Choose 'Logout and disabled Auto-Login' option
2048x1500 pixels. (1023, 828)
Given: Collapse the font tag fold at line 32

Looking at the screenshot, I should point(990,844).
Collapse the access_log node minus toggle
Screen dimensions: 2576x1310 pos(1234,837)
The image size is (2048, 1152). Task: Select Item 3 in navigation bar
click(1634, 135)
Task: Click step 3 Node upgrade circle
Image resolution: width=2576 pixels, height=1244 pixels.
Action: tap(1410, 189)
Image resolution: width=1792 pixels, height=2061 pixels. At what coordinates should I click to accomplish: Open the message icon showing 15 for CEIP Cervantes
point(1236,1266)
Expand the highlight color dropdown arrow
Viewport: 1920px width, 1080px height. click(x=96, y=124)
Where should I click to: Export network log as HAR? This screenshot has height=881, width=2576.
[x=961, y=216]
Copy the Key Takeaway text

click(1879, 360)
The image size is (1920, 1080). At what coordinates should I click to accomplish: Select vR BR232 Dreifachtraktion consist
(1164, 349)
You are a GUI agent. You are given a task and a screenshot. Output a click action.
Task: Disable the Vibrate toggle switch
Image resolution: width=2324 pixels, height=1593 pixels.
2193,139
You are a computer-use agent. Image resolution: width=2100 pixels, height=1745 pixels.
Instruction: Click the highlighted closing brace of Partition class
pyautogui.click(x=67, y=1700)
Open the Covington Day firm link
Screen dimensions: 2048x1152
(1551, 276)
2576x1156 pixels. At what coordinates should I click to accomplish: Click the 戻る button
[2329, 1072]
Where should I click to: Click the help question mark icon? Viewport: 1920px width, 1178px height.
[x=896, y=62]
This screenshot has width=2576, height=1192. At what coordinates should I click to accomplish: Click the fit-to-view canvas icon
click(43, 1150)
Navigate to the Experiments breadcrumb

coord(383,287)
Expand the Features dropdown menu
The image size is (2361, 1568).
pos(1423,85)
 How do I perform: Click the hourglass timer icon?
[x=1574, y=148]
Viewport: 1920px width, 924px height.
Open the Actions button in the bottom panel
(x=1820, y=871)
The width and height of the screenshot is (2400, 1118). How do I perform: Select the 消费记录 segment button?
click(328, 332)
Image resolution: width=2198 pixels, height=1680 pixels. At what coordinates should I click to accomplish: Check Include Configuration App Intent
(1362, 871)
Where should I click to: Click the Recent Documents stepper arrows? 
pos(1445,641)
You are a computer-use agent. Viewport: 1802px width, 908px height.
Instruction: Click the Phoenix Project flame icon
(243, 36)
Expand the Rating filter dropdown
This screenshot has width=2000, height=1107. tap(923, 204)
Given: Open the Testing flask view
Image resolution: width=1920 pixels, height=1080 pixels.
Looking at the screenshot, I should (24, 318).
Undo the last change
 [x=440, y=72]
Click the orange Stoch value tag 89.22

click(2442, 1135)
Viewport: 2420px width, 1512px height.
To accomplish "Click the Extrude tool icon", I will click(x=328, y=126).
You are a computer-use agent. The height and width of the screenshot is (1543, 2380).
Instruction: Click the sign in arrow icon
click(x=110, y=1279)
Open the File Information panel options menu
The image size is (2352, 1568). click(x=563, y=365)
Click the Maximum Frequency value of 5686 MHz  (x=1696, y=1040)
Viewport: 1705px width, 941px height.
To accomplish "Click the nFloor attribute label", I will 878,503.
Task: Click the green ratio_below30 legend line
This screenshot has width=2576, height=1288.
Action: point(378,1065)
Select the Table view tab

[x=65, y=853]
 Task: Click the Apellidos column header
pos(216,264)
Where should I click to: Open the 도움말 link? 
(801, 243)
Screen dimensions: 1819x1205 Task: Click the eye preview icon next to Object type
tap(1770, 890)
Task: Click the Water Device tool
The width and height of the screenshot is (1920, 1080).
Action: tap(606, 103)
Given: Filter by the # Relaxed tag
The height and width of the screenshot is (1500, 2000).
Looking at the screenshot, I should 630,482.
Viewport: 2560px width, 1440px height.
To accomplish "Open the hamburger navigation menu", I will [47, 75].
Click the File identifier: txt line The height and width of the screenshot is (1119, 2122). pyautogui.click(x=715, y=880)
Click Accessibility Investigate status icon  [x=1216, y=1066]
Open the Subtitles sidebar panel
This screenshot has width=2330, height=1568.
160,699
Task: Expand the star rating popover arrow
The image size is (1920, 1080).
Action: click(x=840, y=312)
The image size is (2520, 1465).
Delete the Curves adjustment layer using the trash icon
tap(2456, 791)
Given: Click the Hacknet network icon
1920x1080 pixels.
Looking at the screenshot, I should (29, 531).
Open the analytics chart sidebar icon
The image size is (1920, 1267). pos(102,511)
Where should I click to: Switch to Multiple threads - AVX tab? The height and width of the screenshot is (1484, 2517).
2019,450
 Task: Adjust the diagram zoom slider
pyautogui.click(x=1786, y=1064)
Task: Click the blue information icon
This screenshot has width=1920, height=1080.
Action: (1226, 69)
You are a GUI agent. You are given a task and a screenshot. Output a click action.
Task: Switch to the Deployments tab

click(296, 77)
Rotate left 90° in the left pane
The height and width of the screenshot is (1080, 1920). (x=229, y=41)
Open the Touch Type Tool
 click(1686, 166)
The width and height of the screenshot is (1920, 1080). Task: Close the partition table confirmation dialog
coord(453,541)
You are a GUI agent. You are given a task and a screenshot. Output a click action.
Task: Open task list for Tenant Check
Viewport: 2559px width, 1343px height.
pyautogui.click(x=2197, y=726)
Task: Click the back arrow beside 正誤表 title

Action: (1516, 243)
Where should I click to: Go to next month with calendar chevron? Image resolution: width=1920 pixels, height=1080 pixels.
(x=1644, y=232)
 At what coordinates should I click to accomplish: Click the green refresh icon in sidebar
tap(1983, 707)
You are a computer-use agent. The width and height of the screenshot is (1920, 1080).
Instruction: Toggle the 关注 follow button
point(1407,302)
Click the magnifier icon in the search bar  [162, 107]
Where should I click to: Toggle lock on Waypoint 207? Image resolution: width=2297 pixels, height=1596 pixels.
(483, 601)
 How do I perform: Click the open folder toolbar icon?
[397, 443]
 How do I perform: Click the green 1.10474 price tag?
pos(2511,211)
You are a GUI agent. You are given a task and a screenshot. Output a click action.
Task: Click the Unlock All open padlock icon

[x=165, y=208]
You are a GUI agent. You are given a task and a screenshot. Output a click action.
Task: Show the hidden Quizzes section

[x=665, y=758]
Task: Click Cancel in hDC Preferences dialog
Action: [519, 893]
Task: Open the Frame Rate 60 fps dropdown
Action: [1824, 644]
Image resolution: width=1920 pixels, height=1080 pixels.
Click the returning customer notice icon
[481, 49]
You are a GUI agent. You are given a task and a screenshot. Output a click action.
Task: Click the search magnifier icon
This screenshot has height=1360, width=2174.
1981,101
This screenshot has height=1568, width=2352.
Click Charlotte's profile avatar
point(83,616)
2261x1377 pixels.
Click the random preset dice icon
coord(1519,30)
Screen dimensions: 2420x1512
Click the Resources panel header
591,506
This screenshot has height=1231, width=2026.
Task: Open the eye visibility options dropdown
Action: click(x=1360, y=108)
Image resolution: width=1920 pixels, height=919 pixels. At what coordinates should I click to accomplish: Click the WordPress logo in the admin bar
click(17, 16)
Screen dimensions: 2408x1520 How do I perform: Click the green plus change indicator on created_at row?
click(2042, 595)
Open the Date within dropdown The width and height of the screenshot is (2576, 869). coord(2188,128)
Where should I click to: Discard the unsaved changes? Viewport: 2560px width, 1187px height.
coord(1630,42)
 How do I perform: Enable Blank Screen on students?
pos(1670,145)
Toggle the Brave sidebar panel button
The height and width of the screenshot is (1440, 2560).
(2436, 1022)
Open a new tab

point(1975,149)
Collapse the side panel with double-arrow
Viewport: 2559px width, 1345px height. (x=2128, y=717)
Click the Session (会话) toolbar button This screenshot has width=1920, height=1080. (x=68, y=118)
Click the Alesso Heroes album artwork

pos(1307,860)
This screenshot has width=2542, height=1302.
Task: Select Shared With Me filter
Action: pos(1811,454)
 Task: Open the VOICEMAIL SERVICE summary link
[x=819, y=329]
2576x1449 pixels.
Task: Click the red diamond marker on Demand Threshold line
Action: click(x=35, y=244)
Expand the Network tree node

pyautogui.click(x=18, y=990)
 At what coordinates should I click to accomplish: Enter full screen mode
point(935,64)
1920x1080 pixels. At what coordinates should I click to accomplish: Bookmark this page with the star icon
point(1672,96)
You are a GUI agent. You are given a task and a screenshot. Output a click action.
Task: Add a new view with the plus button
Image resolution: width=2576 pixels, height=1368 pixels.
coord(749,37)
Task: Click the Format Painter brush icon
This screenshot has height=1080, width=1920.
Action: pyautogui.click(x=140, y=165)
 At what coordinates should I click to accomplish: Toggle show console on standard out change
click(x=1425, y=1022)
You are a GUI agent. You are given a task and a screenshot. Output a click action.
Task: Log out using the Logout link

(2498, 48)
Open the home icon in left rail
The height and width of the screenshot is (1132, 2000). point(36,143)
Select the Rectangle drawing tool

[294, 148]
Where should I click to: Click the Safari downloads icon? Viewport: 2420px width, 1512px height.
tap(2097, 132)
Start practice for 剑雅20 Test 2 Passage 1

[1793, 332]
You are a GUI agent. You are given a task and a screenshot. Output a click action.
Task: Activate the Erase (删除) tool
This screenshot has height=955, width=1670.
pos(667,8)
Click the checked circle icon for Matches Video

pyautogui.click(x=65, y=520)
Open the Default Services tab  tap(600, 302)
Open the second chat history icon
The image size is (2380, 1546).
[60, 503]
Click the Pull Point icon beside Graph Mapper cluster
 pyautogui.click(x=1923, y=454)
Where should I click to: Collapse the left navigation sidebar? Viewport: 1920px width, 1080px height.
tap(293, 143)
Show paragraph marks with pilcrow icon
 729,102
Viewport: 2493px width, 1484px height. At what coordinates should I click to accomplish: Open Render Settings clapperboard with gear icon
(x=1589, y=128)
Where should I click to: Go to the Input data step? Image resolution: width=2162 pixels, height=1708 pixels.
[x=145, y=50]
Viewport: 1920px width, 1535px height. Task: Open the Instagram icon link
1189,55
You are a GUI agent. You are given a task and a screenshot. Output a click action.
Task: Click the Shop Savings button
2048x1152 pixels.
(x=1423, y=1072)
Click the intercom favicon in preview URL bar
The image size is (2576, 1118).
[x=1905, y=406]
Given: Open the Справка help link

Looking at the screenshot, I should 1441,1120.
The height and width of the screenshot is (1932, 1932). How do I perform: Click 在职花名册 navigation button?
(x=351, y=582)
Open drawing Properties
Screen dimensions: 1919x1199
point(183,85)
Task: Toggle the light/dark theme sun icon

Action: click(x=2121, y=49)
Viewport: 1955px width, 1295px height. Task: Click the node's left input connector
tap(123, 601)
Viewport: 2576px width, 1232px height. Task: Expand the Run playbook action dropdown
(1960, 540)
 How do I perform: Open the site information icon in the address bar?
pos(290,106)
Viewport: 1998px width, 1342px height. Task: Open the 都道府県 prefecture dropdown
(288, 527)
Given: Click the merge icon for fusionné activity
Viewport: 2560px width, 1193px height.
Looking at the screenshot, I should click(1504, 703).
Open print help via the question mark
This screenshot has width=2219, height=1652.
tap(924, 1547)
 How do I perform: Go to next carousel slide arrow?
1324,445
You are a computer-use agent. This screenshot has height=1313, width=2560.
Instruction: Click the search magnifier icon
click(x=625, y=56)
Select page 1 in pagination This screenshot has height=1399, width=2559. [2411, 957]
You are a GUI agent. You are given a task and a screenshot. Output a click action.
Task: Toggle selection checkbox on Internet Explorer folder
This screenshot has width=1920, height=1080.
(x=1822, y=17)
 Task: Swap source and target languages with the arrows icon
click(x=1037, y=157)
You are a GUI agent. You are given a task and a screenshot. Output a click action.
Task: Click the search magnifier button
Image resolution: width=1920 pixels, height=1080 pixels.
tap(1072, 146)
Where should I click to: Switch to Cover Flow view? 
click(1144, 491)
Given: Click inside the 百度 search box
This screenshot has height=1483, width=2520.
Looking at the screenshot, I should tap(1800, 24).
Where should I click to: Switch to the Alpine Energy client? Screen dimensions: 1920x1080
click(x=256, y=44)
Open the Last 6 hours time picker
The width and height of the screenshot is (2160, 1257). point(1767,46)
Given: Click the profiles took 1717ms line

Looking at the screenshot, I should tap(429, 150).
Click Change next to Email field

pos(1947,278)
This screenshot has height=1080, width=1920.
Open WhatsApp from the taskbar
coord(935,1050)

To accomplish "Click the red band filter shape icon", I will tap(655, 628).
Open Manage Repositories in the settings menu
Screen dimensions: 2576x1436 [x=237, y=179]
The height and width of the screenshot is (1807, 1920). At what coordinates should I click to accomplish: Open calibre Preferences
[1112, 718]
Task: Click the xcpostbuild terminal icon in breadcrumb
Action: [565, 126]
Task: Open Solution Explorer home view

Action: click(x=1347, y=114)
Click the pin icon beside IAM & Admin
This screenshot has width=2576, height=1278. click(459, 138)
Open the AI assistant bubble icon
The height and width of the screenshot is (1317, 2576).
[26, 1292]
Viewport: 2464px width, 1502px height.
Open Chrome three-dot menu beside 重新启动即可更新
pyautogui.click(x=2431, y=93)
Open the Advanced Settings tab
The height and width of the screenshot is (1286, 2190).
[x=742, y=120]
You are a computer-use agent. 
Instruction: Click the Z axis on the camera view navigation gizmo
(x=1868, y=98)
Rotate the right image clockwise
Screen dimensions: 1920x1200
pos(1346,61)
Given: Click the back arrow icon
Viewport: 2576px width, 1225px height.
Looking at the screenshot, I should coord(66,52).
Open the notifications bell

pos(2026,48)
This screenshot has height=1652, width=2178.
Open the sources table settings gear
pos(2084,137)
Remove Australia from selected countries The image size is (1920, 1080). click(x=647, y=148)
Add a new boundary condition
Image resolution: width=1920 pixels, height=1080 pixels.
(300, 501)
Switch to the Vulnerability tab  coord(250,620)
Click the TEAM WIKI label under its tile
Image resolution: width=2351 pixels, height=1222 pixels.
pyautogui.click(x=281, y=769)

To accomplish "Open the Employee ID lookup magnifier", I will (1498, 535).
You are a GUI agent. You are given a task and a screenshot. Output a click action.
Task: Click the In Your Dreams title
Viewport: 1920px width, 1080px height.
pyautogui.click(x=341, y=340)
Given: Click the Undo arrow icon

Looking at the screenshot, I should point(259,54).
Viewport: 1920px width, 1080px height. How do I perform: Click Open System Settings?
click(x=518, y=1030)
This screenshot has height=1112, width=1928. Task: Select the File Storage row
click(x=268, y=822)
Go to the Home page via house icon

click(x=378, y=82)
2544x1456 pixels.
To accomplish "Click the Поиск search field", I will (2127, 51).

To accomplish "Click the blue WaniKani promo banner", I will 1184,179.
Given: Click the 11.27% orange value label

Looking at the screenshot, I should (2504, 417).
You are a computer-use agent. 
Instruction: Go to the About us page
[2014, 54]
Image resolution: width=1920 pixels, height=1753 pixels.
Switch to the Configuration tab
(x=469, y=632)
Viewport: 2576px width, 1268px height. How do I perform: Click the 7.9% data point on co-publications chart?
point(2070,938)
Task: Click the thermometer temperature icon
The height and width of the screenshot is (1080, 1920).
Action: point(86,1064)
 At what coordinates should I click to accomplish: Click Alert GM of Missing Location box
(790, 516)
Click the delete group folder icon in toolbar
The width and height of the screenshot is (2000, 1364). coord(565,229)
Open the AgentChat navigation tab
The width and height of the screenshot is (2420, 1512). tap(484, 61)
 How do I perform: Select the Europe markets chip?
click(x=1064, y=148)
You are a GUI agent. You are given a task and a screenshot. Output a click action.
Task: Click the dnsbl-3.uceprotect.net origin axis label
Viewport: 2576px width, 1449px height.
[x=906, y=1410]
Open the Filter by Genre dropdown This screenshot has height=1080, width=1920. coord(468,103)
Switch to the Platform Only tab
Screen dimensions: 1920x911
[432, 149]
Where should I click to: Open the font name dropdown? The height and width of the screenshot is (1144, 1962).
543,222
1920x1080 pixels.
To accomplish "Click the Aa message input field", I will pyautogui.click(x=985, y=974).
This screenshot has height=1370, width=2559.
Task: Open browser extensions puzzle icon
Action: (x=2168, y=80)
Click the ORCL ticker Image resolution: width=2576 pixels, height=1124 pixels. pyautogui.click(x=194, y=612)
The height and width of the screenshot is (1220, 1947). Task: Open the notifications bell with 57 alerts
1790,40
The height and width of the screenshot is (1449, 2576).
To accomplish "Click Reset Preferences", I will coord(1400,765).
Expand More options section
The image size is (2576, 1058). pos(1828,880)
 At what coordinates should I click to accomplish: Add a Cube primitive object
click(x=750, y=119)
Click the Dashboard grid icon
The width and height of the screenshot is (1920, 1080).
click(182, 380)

Assigned task: Write out exactly the lines that fall from the line with "Viewport: 1955px width, 1295px" to the line with "Given: Click the merge" in the records above, keeping both ends.

Exercise solution:
Viewport: 1955px width, 1295px height. Task: Click the node's left input connector
tap(123, 601)
Viewport: 2576px width, 1232px height. Task: Expand the Run playbook action dropdown
(1960, 540)
 How do I perform: Open the site information icon in the address bar?
pos(290,106)
Viewport: 1998px width, 1342px height. Task: Open the 都道府県 prefecture dropdown
(288, 527)
Given: Click the merge icon for fusionné activity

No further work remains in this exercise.